En el mercado ruso, el JAC JS3 se presenta como una forma sencilla e incluso honesta de subirse a un coche extranjero nuevo, sin superar el límite psicológico de 2 millones de rublos. El coche no pretende ser premium, no intenta jugar con el diseño por el diseño y sigue siendo un "presupuestario" directo. Pero basta con profundizar un poco para entender por qué la asequibilidad se ha convertido en su principal arma de marketing. El modelo existe desde hace más de diez años, ha sufrido varios restylings y ha vuelto a Rusia con el nombre de JS3 con cambios mínimos. Tras el nuevo kit de carrocería, la óptica de dos niveles y la posición de conducción pseudocrossover se esconde una construcción que ha envejecido lenta pero inexorablemente.

El interior se encuentra con una paradoja: es sencillo, pero no cutre. En el JS3 todavía hay muchos botones físicos, incluso hay un encendedor, y el multimedia vive una vida aparte: lento, pálido, pero compatible con CarPlay y Android Auto, lo cual es raro en esta clase. La ergonomía, por desgracia, es deficiente: los asientos no se calientan, el rango de ajuste es estrecho y la posición de conducción acaba siendo un compromiso. Sin embargo, la fila trasera es sorprendentemente espaciosa, con portavasos normales y puertas anchas. El maletero tampoco está mal: los 600 litros nominales realmente se sienten como 600, aunque el umbral alto y el escalón al plegar los asientos dificultan la carga de objetos largos. En cuanto a la practicidad, el JS3 se mantiene joven, pero la sensación de antigüedad de la construcción no desaparece, desde la textura del plástico hasta la lógica de control.

La técnica es otra zona donde JAC muestra su esencia. El motor atmosférico de 109 CV hace honestamente lo que puede, pero en combinación con el variador se convierte en una fuente de intentos resonantes de aceleración. La aceleración a 100 km/h tarda unos 12 segundos, y cualquier acción más activa requiere paciencia. Al mismo tiempo, el coche es económico, especialmente en la ciudad, donde el consumo se mantiene estable por debajo de los ocho litros, lo cual es agradable para las rutas diarias. Pero fuera de la metrópolis, la imagen cambia: la carrocería capta el viento lateral, la suspensión se balancea, el ruido de los neumáticos y el motor se convierte en un telón de fondo. El manejo es predecible en una conducción tranquila, pero en las maniobras el JS3 se inclina con gusto y lanza la rueda interior, y la estabilización funciona bruscamente, como si se asegurara de antemano.

Es aún más sorprendente que el coche se revele mejor con un manejo pausado. En la ciudad es cómodo, compacto, absorbe los baches con energía y frena con seguridad. En los aparcamientos ayuda una excelente visibilidad, y en los atascos, la ausencia de necesidad de "pensar por la caja". Pero el crossover se topa rápidamente con los rígidos límites de sus posibilidades: la carretera, el viento, el carril, todo esto no es lo suyo. La distancia al suelo de 17 cm también revela que se trata más de un hatchback con tacones que de un SUV completo. Y no hay opciones "todoterreno", incluyendo la calefacción de los asientos.

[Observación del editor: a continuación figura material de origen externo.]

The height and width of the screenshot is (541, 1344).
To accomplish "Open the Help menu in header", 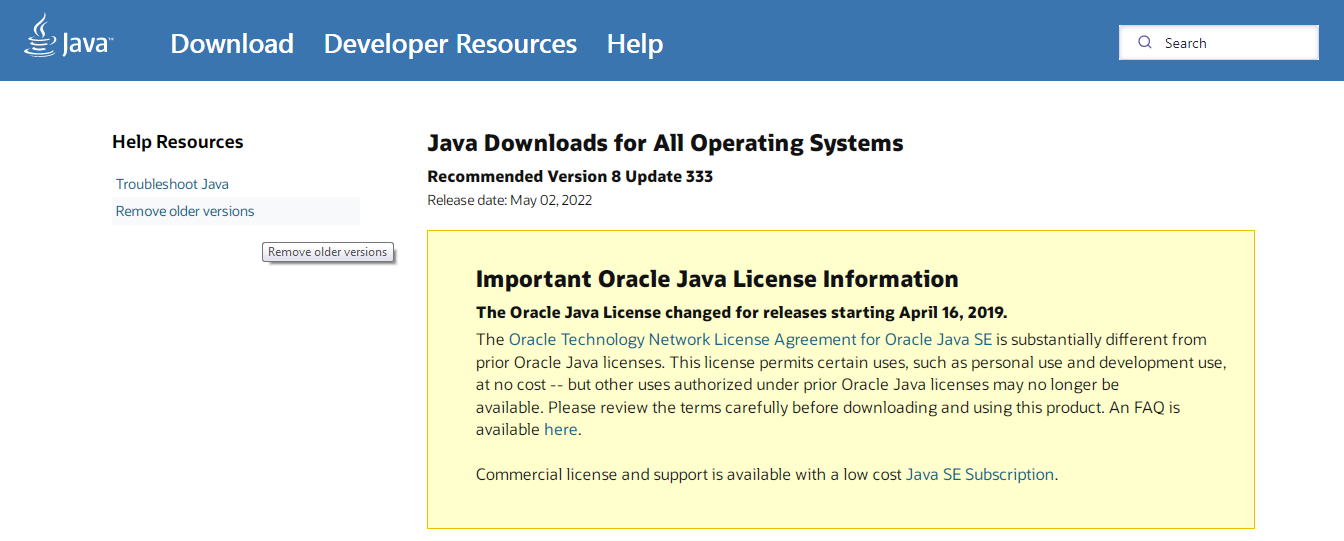I will 635,44.
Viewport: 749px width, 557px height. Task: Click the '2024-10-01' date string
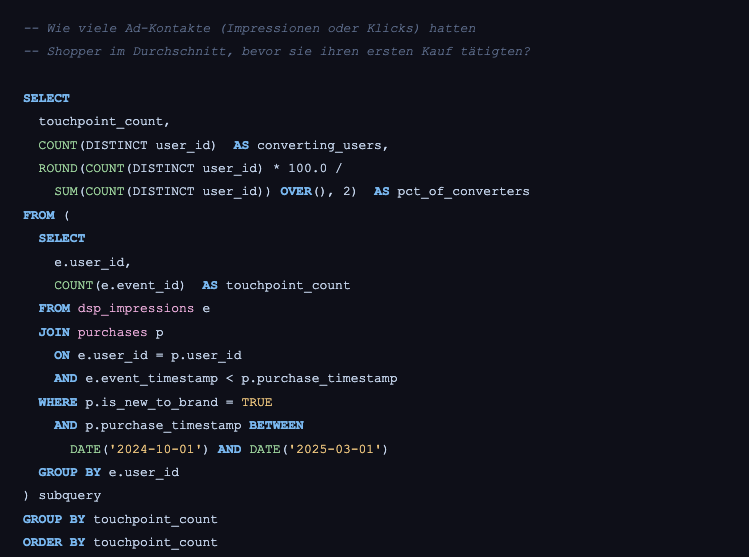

En el equipamiento, el JAC JS3 vuelve a ser honesto: da sólo lo que promete. Ecopiel, climatizador, control de crucero, cámara, seis altavoces, seguridad con dos airbags, todo está dentro del precio. E igual de evidentes son las limitaciones: sin techo solar, sin accionamientos eléctricos, sin equipamientos ricos. Otra parte de la ecuación es el coste de propiedad: las primas de seguro, el mantenimiento y el impuesto suman una cantidad notable, pero no crítica, y el consumo de combustible mantiene el presupuesto bajo control.

Como resultado, el JS3 resulta ser un coche que no intenta impresionar, no pretende ser líder y no oculta su edad. Sí, no ofrecerá una brillantez de conducción inesperada, un silencio ejemplar o una adaptación completa a las condiciones rusas. Pero tiene dos argumentos fuertes: un interior espacioso y el precio más bajo entre los coches extranjeros. Y si el comprador no considera inicialmente un Lada, sino que quiere un coche "extranjero" nuevo por el mínimo dinero, el JAC JS3 realmente se convierte en una opción. No un descubrimiento, no un compromiso exitoso, sino una oferta honesta en un mercado que se encarece rápidamente.